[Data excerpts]
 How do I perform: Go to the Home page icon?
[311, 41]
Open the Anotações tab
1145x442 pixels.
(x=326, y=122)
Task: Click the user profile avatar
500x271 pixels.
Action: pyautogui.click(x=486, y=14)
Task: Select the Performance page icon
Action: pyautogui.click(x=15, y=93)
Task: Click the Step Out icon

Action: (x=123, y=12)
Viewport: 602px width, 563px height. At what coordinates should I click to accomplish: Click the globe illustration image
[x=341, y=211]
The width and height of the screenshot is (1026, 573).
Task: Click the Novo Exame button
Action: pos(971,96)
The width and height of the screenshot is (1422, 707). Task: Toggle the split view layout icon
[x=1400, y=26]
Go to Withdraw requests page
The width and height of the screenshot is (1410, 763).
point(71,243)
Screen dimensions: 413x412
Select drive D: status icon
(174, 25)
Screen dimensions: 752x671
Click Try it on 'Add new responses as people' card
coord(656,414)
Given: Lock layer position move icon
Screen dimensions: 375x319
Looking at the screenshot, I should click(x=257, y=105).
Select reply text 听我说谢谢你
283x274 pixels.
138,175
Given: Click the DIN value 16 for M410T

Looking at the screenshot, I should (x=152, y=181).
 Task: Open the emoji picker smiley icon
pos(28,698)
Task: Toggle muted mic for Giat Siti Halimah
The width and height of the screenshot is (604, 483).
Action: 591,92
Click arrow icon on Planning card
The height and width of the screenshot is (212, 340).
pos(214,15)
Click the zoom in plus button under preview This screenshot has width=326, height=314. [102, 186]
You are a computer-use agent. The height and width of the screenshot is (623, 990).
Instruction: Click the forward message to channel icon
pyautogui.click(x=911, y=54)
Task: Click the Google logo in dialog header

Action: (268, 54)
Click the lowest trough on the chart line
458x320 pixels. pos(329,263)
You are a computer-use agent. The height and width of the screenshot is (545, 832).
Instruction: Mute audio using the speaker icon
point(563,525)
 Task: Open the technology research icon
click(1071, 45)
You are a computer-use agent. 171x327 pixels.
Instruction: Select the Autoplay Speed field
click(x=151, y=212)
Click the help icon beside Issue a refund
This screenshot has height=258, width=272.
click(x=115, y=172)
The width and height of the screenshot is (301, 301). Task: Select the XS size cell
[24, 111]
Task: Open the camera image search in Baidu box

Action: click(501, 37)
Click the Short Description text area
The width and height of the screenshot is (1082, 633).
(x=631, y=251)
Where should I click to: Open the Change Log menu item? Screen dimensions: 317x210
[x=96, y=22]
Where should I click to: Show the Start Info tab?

EXERCISE OBJECTIVE: Please print each entry once more, exactly as it reads.

THE ANSWER:
 How do I perform: Go to the Home page icon?
[311, 41]
Open the Anotações tab
1145x442 pixels.
(x=326, y=122)
Task: Click the user profile avatar
500x271 pixels.
Action: pyautogui.click(x=486, y=14)
Task: Select the Performance page icon
Action: pyautogui.click(x=15, y=93)
Task: Click the Step Out icon

Action: (x=123, y=12)
Viewport: 602px width, 563px height. At what coordinates should I click to accomplish: Click the globe illustration image
[x=341, y=211]
The width and height of the screenshot is (1026, 573).
Task: Click the Novo Exame button
Action: pos(971,96)
The width and height of the screenshot is (1422, 707). Task: Toggle the split view layout icon
[x=1400, y=26]
Go to Withdraw requests page
The width and height of the screenshot is (1410, 763).
point(71,243)
Screen dimensions: 413x412
Select drive D: status icon
(174, 25)
Screen dimensions: 752x671
Click Try it on 'Add new responses as people' card
coord(656,414)
Given: Lock layer position move icon
Screen dimensions: 375x319
Looking at the screenshot, I should click(x=257, y=105).
Select reply text 听我说谢谢你
283x274 pixels.
138,175
Given: Click the DIN value 16 for M410T

Looking at the screenshot, I should (x=152, y=181).
 Task: Open the emoji picker smiley icon
pos(28,698)
Task: Toggle muted mic for Giat Siti Halimah
The width and height of the screenshot is (604, 483).
Action: 591,92
Click arrow icon on Planning card
The height and width of the screenshot is (212, 340).
pos(214,15)
Click the zoom in plus button under preview This screenshot has width=326, height=314. [102, 186]
You are a computer-use agent. The height and width of the screenshot is (623, 990).
Instruction: Click the forward message to channel icon
pyautogui.click(x=911, y=54)
Task: Click the Google logo in dialog header

Action: (268, 54)
Click the lowest trough on the chart line
458x320 pixels. pos(329,263)
You are a computer-use agent. The height and width of the screenshot is (545, 832).
Instruction: Mute audio using the speaker icon
point(563,525)
 Task: Open the technology research icon
click(1071, 45)
You are a computer-use agent. 171x327 pixels.
Instruction: Select the Autoplay Speed field
click(x=151, y=212)
Click the help icon beside Issue a refund
This screenshot has height=258, width=272.
click(x=115, y=172)
The width and height of the screenshot is (301, 301). Task: Select the XS size cell
[24, 111]
Task: Open the camera image search in Baidu box

Action: click(501, 37)
Click the Short Description text area
The width and height of the screenshot is (1082, 633).
(x=631, y=251)
Where should I click to: Open the Change Log menu item? Screen dimensions: 317x210
[x=96, y=22]
Where should I click to: Show the Start Info tab?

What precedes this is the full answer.